Lâcher ses jeunes partenaires sans parachute, pour un exercice de vol libre mutuellement consentis. Le carnet de vol aurait pu être celui-là. En fait, il n'y en avait pas. Daniel Humair, batteur [aussi] rompu aux figures imposées, a voulu [s]' offrir à ses nouveaux et étonnants comparses - Émile Parisien [saxophone], Vincent Peirani [accordéon], Jérôme Regard [basse] - les joies de l'impromptu. Cavalcades collectives, embardées soudaines, joutes et jeux : avec la tempérance de celui qui sait, même quand il ne sait pas, le batteur a permis cette séance collective, où chacun suivant l'autre et son instinct, porté par la syncope juvénile du maître de cérémonie, a cherché-trouvé dans ces improvisations le meilleur moyen de retomber sur ses pieds.
Romain Grosman octobre 2012 Jazz News (partenaire du festival).

Laborie / Harmonia Mundi (partenaire du festival)
à suivre Renaud Garcia-Fons "solo" et Roberto Fonseca "yo"

07 mai 2013

Tangue l'accordéon!


Tout commence par un striptease : Apollonio entre en scène et retire langoureusement,  élément par élément un bonnet à bigoudis, une robe de chambre panthère (si si ça existe !), des charentaises moelleuses en déroulant un suave tango aux sons de l’accordéon de Marcelino. Il arrêtera là la découverte de son corps d’Apollon et se vêtira d’un costume de séducteur sans doute légèrement mafieux. De farces en pitreries, les deux musiciens racontent leurs aventures aux pays du tango. Il y a peu de spectateurs ? tant pis. Ou tant mieux, chacun est pris à partie et chacun rit, l’ambiance chauffe, on ose, on danse - le tango bien sûr-, on rit encore. Marcelino joue, Apollonio chante.  « Au début, on a improvisé le spectacle et l’histoire s’est mise en place. Elle reste le fil conducteur mais après on compose avec le public et dans toutes les situations tout le monde s’amuse », dit Paco à la fin du concert. Avec un peu de recul, on voit bien que les deux amis tournent en dérision les constantes des spectacles : le manteau de fourrure négligemment délaissée par la diva (devenu la robe de chambre panthère déjà évoquée), la participation du public, la vente du cd.

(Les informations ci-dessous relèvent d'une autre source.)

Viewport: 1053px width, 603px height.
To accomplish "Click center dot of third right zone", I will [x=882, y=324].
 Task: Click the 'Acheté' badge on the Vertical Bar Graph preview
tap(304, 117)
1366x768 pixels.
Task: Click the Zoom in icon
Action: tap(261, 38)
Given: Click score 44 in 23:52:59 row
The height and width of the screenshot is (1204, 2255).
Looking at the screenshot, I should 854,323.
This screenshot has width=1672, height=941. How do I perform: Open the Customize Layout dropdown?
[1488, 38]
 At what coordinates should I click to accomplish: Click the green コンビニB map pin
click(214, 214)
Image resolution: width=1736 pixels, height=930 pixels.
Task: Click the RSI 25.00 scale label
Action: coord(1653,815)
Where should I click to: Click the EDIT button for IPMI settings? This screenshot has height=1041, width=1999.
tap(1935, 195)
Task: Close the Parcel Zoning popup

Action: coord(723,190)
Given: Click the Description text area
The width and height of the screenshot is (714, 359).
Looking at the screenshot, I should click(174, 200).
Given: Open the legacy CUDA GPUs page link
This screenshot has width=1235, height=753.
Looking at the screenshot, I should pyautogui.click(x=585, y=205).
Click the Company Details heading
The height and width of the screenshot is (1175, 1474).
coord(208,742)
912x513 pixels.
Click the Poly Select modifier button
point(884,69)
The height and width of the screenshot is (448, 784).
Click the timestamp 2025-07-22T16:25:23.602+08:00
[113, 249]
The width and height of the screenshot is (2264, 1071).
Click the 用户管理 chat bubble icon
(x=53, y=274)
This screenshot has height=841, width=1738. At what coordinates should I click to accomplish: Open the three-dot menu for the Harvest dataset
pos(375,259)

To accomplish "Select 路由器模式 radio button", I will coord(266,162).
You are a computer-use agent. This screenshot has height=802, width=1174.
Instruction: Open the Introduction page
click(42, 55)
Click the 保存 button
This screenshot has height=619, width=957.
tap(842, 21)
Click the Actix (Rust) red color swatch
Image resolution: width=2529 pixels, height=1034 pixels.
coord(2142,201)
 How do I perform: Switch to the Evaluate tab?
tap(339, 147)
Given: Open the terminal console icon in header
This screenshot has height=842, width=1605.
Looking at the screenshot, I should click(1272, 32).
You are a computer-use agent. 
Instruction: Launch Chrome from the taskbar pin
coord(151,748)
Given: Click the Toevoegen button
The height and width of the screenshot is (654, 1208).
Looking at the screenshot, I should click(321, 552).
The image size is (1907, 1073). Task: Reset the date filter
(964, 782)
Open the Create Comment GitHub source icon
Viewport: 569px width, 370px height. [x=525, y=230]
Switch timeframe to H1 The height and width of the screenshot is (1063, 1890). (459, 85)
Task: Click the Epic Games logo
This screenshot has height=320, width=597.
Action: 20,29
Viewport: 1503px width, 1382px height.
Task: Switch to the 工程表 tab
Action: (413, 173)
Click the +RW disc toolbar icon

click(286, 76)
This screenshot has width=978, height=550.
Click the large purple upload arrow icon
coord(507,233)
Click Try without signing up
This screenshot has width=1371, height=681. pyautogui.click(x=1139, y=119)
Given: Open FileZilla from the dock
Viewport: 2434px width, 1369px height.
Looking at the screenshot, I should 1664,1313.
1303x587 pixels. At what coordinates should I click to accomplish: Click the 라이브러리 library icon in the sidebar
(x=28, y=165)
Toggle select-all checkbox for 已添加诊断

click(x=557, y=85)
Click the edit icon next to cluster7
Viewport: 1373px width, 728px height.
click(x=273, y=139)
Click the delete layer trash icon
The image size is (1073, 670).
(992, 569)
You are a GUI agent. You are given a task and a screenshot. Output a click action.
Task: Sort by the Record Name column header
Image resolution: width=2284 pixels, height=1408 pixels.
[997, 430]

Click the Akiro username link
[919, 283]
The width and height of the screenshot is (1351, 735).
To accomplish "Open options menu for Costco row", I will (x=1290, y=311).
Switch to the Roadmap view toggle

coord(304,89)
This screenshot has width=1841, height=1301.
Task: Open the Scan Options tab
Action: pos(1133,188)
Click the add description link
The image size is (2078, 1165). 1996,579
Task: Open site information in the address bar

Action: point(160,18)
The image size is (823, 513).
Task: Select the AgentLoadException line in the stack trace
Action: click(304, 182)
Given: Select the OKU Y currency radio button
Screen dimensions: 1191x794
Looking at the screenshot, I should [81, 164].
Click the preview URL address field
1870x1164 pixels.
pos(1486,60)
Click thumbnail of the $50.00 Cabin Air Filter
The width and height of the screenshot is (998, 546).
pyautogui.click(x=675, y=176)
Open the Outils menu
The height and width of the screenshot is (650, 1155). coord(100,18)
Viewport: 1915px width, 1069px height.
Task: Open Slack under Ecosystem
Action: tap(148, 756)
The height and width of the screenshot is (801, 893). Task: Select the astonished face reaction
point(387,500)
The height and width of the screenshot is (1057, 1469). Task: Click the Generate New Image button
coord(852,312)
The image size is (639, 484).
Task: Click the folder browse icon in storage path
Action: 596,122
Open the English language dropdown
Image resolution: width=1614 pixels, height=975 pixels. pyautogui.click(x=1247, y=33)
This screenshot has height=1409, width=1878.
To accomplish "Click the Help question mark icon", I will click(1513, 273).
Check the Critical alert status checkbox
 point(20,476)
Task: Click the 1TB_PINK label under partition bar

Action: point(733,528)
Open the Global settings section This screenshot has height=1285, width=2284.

Je ne raconterai pas les détournements des incontournables habituels des concerts. Ne pas croire qu’il n’y a que farce et rigolade, la musique est là : un répertoire de tango assez classique, des reprises d’Astor Piazzola (Vuelvo al sur), de Carlos Gardel (Volver) et Adriana Varela.  Marcelino et Appolonio jouent avec les codes, introduisant des airs de milongas (en 2/4 temps), chantés pour faire danser dans les bals populaires, au milieu de tangos « classiques » (en 4/4 temps) plus contemplatifs. Les deux musiciens marquent d’ailleurs bien la différence, blaguant sur les milongas ou créant une ambiance plus intimiste, avec leurs mimiques déchirantes sur les tangos « classiques ». Ils théâtralisent les paroles souvent machos et un peu grivoises des milongas, comme les accents mélodramatiques de l’amour, de la tristesse, des dilemmes propres aux tangos plus récents. L’accordéon déploie de longues phrases, dans lesquelles nous avons le temps de nous installer, de nous reposer, avant que ne reprenne le tournoiement de la danse. Et après le concert, la fête continue à l’Amanita Muscaria. Ce soir-là, le public était peu nombreux, aussi pas de chichi, tout le monde continue à plaisanter, à boire un coup, entre copains. Marie-Françoise
Après le concert de la Mala Cabeza le 16 avril à l’Amanita Muscaria, Toulouse.